Submerged (on the ship)

This maze seemed more or less identical to last year’s version. The ship’s decks are taking on water. Victims are drowning and coming out of the dark and water. The opening scene for this maze is well crafted with real water pouring everywhere and a few well-placed animated props. There were some very zealous monsters in this maze, chasing us through several scenes. The finale of the maze takes place inside the ship’s pool room, which is reported to be truly haunted. In this room, the ghost of the little girl, Scary Mary, sings and runs along the side of the pool as we passed, which was a good way to tie in their mascot monsters for this year. Graceful Gale also haunts this maze.

Ratings:
  • Haunt Design: 3.5 skulls
  • Theming: 3.5 skulls
  • Scare Factor: 3.5 skulls
  • Overall Rating: 3.5 skulls

Hellfire (on the ship)

Of all the mazes, this one appears to have been the most neglected for 2012. Last year, we noted many cool lighting and fog effects, but unfortunately, they seemed to be missing this year. In addition, there was a lack of monsters during our walk through. This maze is themed to a fire on the ship, but we didn’t feel the theme very strongly, and it looked a bit generic to us this year.

Ratings:
  • Haunt Design: 2.5 skulls
  • Theming: 2.5 skulls
  • Scare Factor: 2 skulls
  • Overall Rating: 2.5 skulls

SUMMARY

Queen Mary has done a great job this year with their addition of the new maze “Deadrise,” which ties in perfectly with the other mazes and the overall theme. The new monster mascots are also a nice touch.

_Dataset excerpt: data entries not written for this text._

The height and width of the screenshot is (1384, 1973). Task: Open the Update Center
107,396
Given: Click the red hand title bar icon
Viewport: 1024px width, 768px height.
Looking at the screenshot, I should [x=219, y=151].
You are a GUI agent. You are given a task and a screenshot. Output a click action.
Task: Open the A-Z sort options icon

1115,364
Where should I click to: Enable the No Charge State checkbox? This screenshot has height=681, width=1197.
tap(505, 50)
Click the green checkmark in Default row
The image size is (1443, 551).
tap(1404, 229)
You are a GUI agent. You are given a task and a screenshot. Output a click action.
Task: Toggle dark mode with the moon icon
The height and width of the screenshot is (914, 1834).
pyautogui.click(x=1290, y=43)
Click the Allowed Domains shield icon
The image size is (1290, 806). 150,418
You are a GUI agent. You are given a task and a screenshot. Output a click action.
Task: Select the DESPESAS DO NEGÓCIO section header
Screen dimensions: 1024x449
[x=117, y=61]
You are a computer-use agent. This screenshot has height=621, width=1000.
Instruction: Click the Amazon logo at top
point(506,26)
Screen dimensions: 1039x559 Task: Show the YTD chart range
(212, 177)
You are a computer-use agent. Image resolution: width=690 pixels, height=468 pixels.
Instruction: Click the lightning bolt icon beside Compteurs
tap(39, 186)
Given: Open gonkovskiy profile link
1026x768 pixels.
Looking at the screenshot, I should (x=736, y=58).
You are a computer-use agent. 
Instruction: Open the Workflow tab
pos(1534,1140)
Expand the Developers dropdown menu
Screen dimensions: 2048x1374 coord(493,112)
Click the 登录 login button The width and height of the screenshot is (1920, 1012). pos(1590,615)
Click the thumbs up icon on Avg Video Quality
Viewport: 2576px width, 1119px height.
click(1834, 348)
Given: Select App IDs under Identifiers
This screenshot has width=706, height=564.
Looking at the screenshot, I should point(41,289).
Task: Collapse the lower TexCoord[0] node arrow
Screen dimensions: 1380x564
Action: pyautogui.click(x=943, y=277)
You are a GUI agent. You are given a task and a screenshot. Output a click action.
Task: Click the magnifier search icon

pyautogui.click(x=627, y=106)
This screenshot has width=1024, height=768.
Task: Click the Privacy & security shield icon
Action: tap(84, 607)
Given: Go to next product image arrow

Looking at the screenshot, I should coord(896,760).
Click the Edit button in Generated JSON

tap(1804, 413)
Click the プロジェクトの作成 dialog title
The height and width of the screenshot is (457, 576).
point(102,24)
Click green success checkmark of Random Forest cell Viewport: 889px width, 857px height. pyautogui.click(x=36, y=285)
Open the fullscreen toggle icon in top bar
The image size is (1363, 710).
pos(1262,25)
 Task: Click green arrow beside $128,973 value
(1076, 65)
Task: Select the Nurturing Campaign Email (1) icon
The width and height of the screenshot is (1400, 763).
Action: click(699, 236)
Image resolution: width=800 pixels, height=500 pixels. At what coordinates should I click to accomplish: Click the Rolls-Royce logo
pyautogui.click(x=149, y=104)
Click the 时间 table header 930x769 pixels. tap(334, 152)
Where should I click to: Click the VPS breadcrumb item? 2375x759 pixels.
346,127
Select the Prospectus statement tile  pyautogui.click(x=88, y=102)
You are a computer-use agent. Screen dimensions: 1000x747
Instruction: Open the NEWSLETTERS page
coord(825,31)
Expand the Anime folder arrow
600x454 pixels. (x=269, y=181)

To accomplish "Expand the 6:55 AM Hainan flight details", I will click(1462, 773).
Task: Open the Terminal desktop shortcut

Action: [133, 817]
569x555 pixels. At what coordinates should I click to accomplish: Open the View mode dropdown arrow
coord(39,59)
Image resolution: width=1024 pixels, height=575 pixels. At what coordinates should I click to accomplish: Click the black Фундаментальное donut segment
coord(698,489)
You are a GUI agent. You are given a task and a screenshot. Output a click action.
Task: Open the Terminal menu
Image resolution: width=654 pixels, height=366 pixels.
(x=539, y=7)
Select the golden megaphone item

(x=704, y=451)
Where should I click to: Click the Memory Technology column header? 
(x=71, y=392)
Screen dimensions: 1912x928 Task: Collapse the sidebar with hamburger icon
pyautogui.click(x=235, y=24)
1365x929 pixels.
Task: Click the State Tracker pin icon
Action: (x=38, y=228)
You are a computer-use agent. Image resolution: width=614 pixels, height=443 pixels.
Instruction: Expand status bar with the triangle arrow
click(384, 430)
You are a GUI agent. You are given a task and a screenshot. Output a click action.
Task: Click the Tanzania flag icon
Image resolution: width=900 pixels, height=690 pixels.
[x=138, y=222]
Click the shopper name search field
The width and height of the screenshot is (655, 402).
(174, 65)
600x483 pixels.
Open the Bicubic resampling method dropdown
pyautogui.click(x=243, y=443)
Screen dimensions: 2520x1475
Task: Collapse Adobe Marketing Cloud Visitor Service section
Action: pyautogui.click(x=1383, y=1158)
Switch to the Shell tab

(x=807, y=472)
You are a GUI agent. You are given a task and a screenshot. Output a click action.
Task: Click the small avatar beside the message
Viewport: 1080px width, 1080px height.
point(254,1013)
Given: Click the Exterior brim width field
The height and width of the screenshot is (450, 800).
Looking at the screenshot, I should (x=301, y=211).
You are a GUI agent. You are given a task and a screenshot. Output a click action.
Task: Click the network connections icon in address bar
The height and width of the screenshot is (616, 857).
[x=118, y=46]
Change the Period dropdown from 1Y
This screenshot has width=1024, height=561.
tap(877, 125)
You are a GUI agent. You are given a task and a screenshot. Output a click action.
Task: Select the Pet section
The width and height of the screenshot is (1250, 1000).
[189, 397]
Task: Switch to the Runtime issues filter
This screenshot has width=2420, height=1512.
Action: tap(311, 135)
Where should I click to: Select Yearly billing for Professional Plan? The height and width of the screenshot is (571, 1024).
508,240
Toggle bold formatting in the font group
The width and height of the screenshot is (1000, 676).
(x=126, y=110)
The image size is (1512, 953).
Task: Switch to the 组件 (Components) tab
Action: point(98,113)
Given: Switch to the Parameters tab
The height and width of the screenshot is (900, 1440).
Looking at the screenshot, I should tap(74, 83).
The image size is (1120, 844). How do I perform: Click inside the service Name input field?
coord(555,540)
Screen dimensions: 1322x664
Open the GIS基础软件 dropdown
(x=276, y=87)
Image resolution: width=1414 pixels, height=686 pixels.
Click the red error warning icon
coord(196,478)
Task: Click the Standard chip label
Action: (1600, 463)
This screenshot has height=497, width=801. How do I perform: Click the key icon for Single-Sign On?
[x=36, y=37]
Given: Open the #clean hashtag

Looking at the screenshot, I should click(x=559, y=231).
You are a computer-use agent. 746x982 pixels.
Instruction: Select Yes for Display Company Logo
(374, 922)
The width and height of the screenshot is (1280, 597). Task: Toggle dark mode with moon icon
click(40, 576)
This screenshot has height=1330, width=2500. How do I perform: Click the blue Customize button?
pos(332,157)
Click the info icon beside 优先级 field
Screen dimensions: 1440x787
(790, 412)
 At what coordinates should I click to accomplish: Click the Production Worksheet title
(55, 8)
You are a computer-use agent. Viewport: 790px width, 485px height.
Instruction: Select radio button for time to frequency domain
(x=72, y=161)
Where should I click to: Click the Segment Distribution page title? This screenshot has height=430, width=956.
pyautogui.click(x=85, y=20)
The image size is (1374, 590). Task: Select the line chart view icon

Although we missed the entrance and the Barricades scare zone, they’ve improved the overall layout of the grounds, grouping several food vendors together and adding picnic tables, which we found to be a nice place to sit and catch our breath after screaming in the mazes. There are bars serving alcohol and a stage with live music, so the event holds a lot of activities to fill the night.
Also new this year is the “RIP Lounge,” where you can relax and have a drink and some food . . . for an upcharge, of course. The lounge is a cool place to kick back after you’ve experienced the mazes, but we don’t think that it offers that much additional value, and we wouldn’t recommend it unless you have a lot of money to burn.